■ Problem to solve: Set each record down exactly, excluding all images.

■ Data for the task:

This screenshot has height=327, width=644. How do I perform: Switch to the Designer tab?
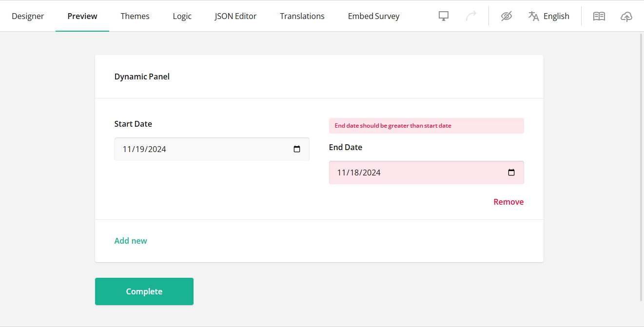(x=28, y=16)
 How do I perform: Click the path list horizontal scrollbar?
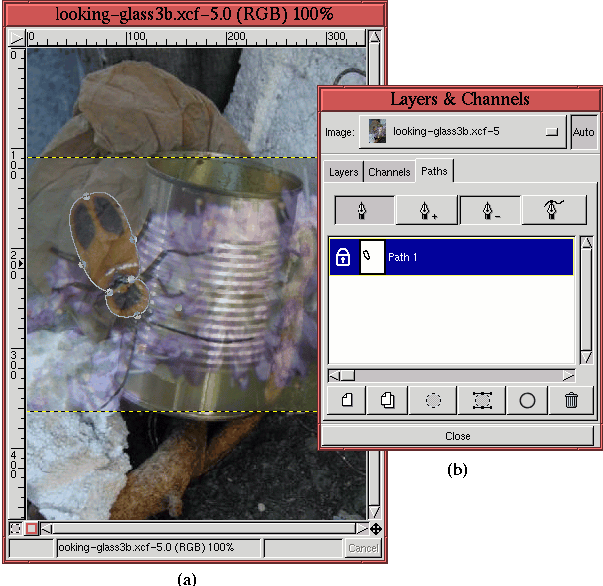452,376
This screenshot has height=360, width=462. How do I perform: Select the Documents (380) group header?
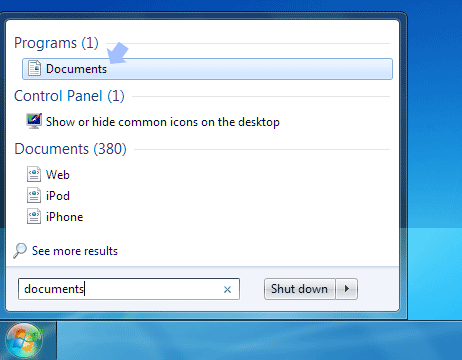70,149
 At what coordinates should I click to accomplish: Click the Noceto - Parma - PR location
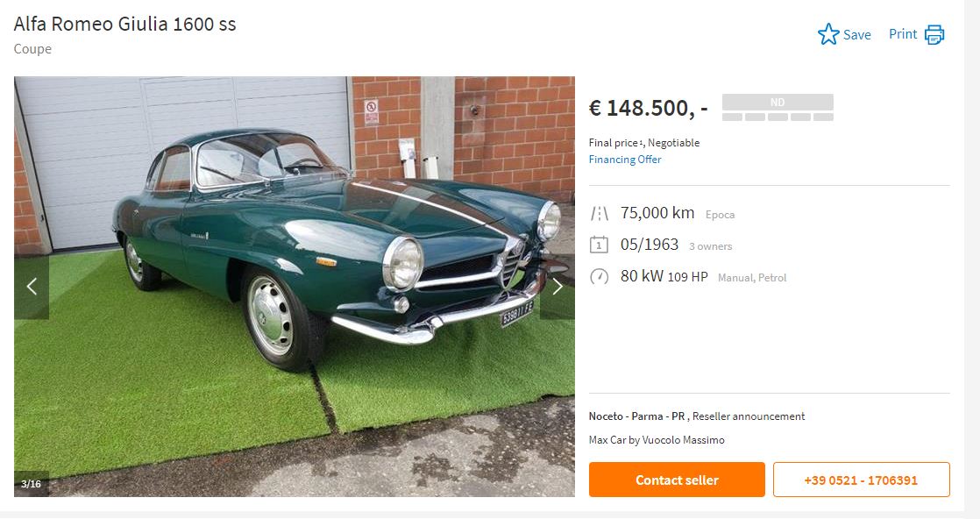[x=637, y=416]
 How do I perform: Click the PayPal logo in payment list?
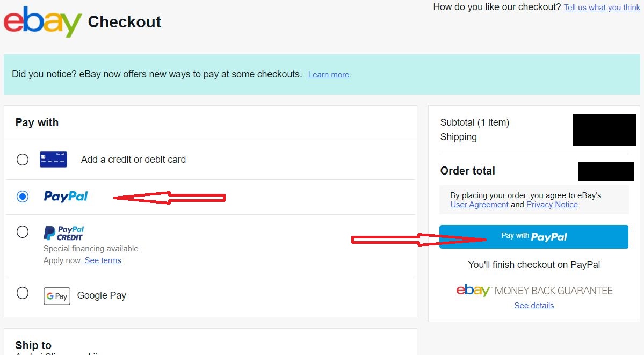pos(66,197)
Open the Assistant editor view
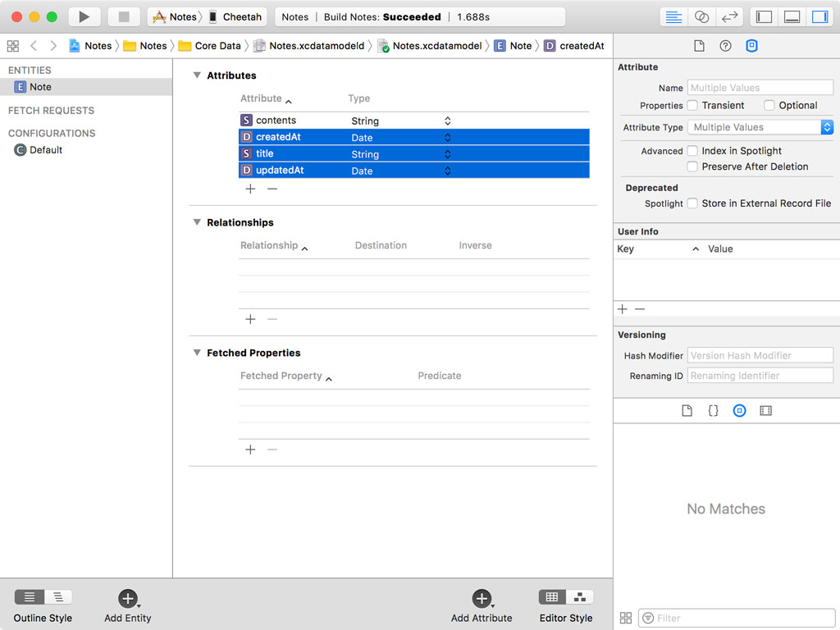The height and width of the screenshot is (630, 840). 701,16
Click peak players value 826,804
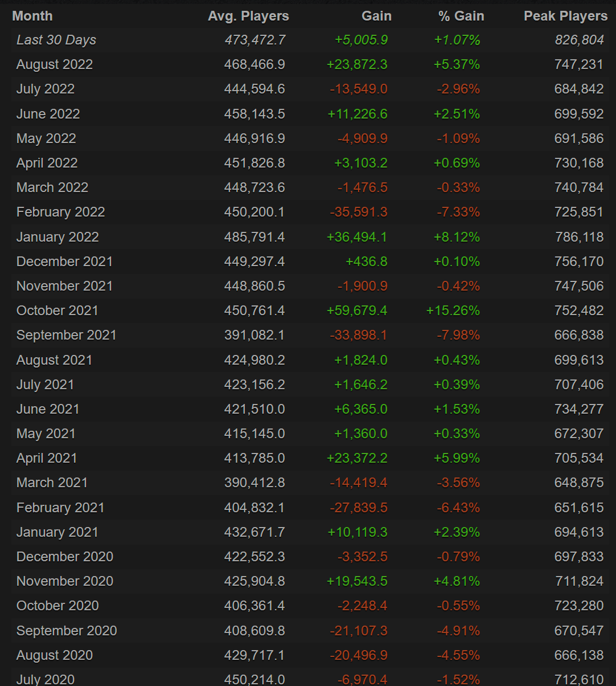This screenshot has width=616, height=686. pyautogui.click(x=579, y=40)
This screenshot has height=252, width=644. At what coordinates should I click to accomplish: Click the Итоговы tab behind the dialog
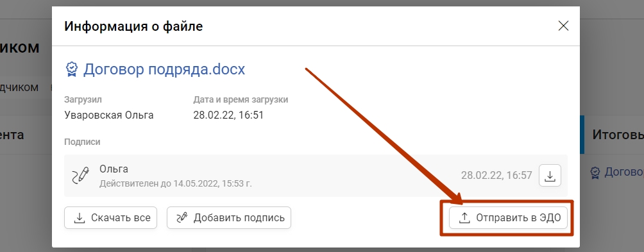click(x=618, y=135)
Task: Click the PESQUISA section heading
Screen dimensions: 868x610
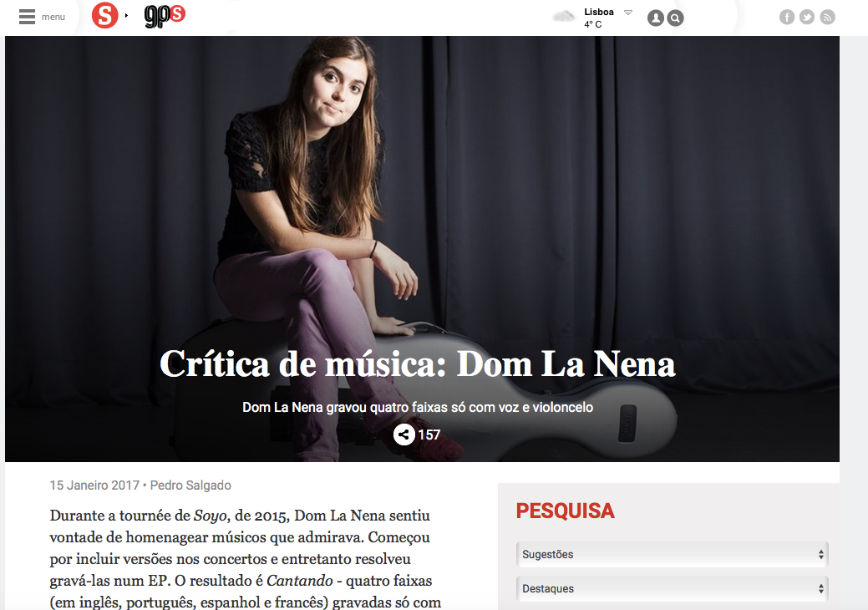Action: 566,511
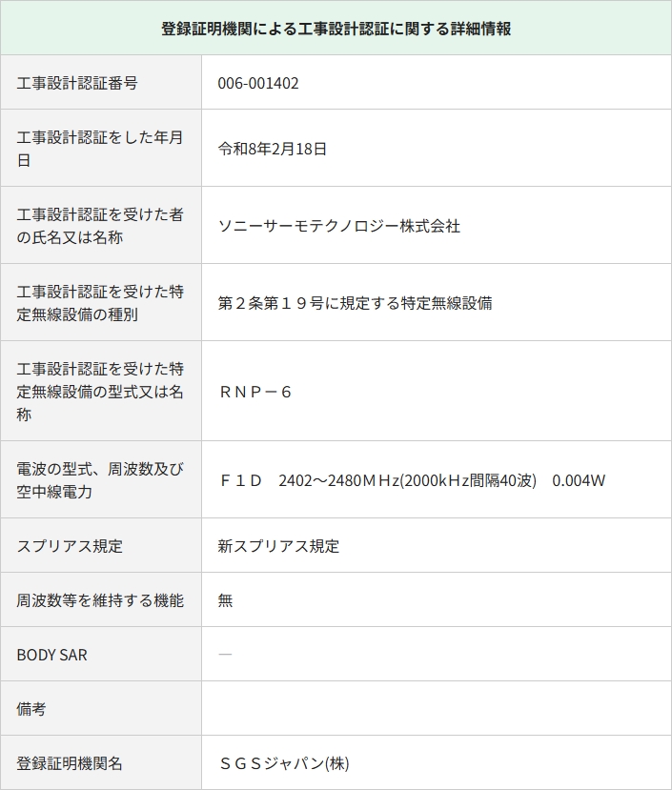The width and height of the screenshot is (672, 790).
Task: Click the BODY SAR row label
Action: pyautogui.click(x=52, y=656)
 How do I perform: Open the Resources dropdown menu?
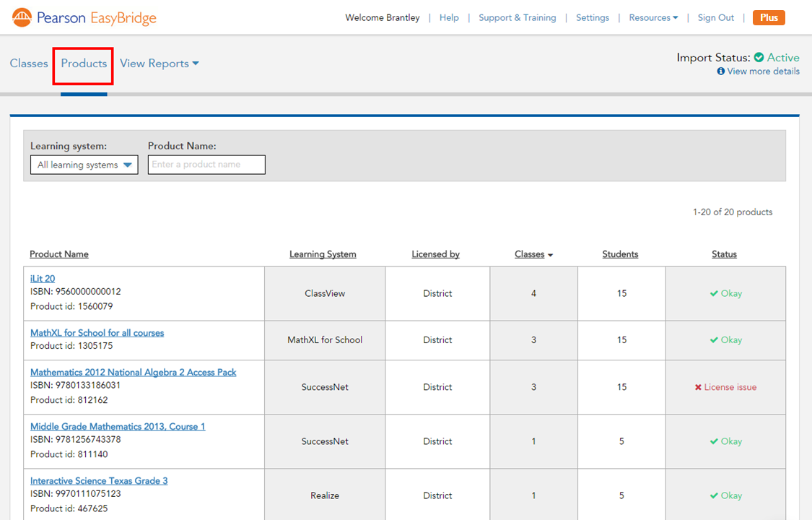click(653, 18)
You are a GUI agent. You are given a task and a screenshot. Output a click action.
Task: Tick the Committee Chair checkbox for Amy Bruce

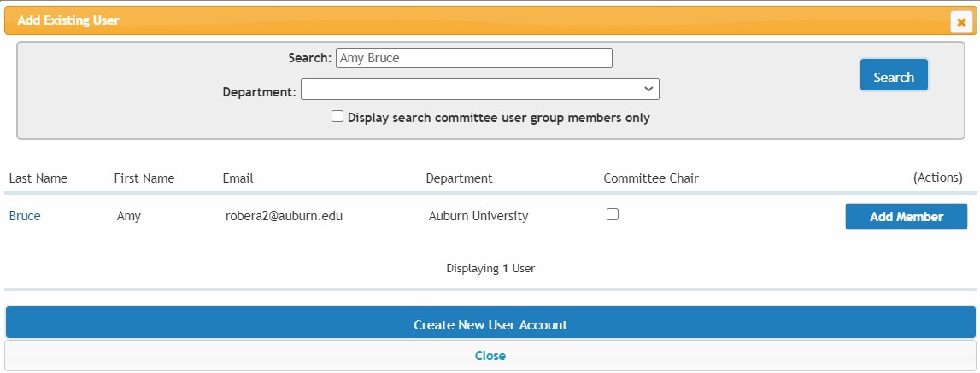[613, 215]
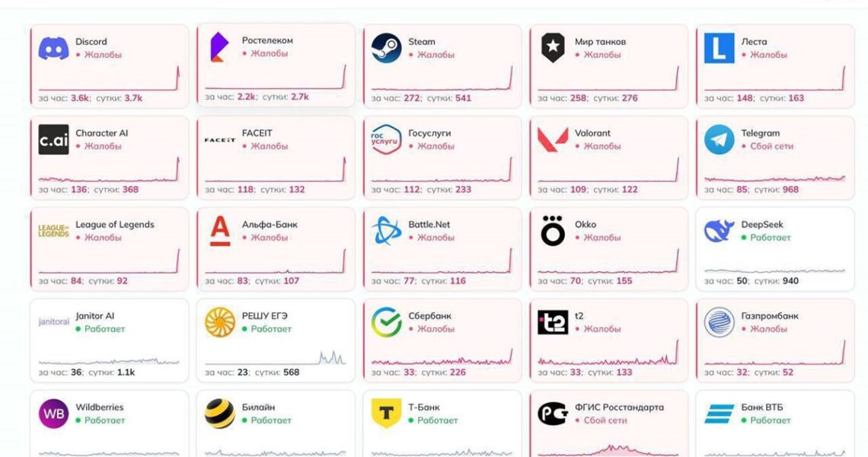Click the Character AI logo
This screenshot has width=868, height=457.
[53, 140]
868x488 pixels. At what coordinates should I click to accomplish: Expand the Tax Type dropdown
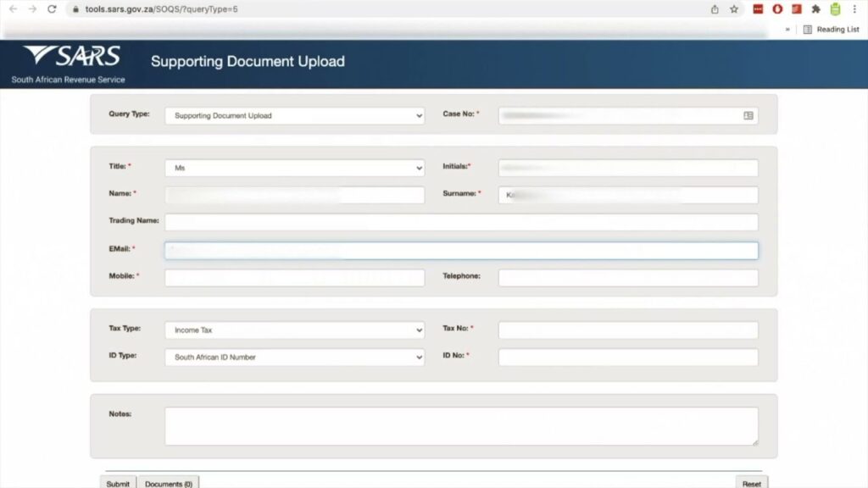point(294,330)
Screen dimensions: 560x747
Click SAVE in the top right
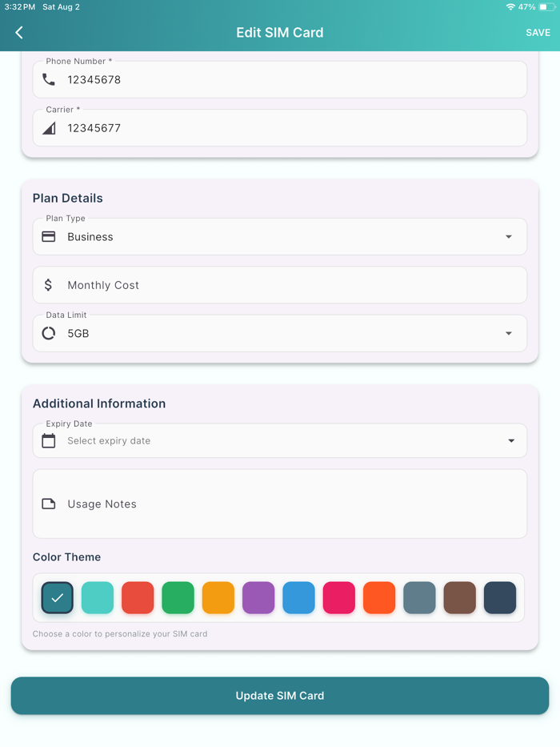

■ Task output:
This screenshot has height=327, width=644. How do I perform: Switch to the Designer tab?
(x=28, y=16)
 How do I perform: Click the path list horizontal scrollbar?
452,376
This screenshot has height=360, width=462. How do I perform: Select the Documents (380) group header?
70,149
 At what coordinates should I click to accomplish: Click the Noceto - Parma - PR location
[x=637, y=416]
 How do I perform: Click the PayPal logo in payment list?
pos(66,197)
Open the Assistant editor view
The height and width of the screenshot is (630, 840). 701,16
Click peak players value 826,804
This screenshot has width=616, height=686. pyautogui.click(x=579, y=40)
This screenshot has height=252, width=644. At what coordinates should I click to accomplish: Click the Итоговы tab behind the dialog
click(x=618, y=135)
Task: Click the PESQUISA section heading
Screen dimensions: 868x610
Action: 566,511
The width and height of the screenshot is (672, 790).
Task: Click the BODY SAR row label
Action: pyautogui.click(x=52, y=656)
 How do I perform: Open the Resources dropdown menu?
click(653, 18)
You are a GUI agent. You are given a task and a screenshot. Output a click action.
Task: Tick the Committee Chair checkbox for Amy Bruce

[613, 215]
Click the Character AI logo
This screenshot has width=868, height=457.
[53, 140]
868x488 pixels. At what coordinates should I click to accomplish: Expand the Tax Type dropdown
point(294,330)
Screen dimensions: 560x747
Click SAVE in the top right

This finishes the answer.